Start of GIVEN INFORMATION
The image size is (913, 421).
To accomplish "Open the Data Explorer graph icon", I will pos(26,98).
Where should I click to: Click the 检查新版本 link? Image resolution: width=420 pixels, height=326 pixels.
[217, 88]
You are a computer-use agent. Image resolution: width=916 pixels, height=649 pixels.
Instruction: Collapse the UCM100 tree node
End of GIVEN INFORMATION
Start of GIVEN INFORMATION
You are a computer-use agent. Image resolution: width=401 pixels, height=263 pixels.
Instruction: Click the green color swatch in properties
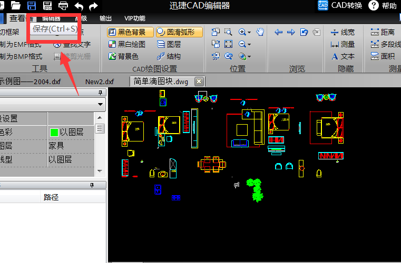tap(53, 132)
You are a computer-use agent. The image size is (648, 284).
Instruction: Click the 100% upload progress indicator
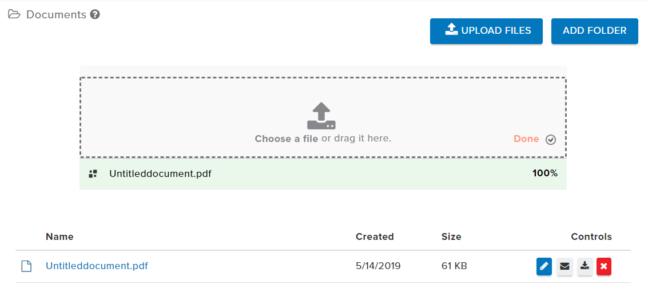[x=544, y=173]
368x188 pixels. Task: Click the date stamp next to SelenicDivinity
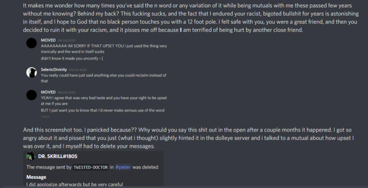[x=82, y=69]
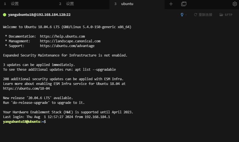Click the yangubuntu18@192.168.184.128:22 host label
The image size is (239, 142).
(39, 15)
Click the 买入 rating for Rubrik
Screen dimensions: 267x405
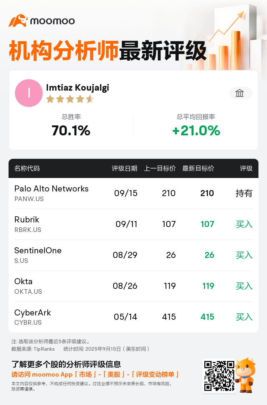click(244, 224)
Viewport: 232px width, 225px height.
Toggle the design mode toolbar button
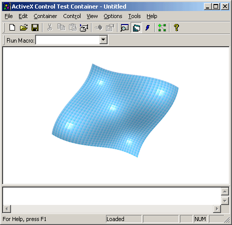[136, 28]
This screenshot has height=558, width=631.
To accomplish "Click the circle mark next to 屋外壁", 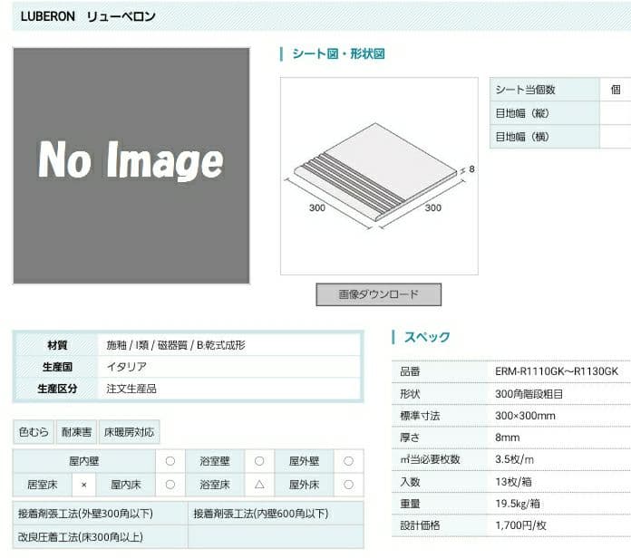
End of GIVEN INFORMATION
Start of GIVEN INFORMATION
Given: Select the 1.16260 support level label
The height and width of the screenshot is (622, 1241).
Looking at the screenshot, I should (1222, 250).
End of GIVEN INFORMATION
EXERCISE DESCRIPTION. In the listing above, find the line with "The image size is (913, 421)." and the line with "You are a computer-use agent. Image resolution: width=916", then print exactly those lines and every line between them.

YOUR RESPONSE.
The image size is (913, 421).
To accomplish "Open the Data Explorer graph icon", I will pos(26,98).
Where should I click to: Click the 检查新版本 link? Image resolution: width=420 pixels, height=326 pixels.
[217, 88]
You are a computer-use agent. Image resolution: width=916 pixels, height=649 pixels.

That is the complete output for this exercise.